Circulação Geral da Atmosfera

A superfície terrestre não recebe quantidades iguais de calor, de forma que algumas áreas aquecem mais do que outras. Áreas mais aquecidas apresentam centros de baixa pressão (ciclone); áreas menos aquecidas formam centros de alta pressão (anticiclone).

Os ventos consistem no deslocamento do ar de áreas de alta pressão (dispersoras de vento) para locais de baixa pressão (receptoras de vento).

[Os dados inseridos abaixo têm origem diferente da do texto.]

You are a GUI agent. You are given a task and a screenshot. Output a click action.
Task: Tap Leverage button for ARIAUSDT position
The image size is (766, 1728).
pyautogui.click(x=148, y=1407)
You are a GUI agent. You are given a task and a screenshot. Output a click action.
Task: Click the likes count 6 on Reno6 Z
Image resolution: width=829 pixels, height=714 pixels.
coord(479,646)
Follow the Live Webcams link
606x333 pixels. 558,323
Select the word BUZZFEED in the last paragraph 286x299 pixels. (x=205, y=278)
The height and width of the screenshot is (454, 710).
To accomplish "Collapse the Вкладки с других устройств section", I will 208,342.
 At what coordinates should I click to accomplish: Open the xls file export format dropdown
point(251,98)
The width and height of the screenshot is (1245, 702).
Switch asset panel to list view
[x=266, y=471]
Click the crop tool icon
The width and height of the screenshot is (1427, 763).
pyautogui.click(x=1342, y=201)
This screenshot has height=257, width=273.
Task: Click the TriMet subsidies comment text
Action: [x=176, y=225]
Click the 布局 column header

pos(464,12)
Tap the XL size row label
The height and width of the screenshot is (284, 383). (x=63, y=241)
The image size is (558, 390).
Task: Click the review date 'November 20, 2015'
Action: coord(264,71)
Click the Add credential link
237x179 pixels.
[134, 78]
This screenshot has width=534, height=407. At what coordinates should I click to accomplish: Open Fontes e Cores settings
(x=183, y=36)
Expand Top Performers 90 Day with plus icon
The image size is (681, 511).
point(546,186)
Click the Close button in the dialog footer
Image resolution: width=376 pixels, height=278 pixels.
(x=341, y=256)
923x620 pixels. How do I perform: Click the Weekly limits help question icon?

Podem ser classificados da seguinte forma:

Ventos regulares ou constantes: sopram de zonas de altas pressões para baixas pressões do globo. Sofrem desvio para Oeste pela força de Coriólis. Estes ventos são os alísios e contra-alísios (ventos de altitude, que sopram nas mesmas latitudes dos alísios, porém, em sentido oposto).

Efeito de Coriólis: é a interferência do movimento de rotação da Terra (O L) na circulação geral da atmosfera e das águas. Os ventos sofrem um desvio para direita no HN e para esquerda no HS.

Ventos periódicos: são ventos que se repetem em regiões específicas do globo, com média abrangência. Podemos citar como exemplos:

Monções: ocorrem principalmente no sul e sudeste da Ásia;

Ciclones extratropicais: centros de alta pressão que ocorrem entre as latitudes de 35° e 60° N/S;

Ciclones tropicais ou furacões ou tufões: centros de baixa pressão que ocorrem entre latitudes de 5° e 20° N/S;

Brisas: ventos diários que mudam de direção do dia para a noite. É uma decorrência do fenômeno da maritimidade.

Ventos locais: são característicos de locais restritos do globo. Ex.: Minuano (Rio Grande do Sul); Pampeiro (Argentina); Mistral (França); Simum (Saara); Föehn (Alpes Suíços); Siroco (Grécia e Itália).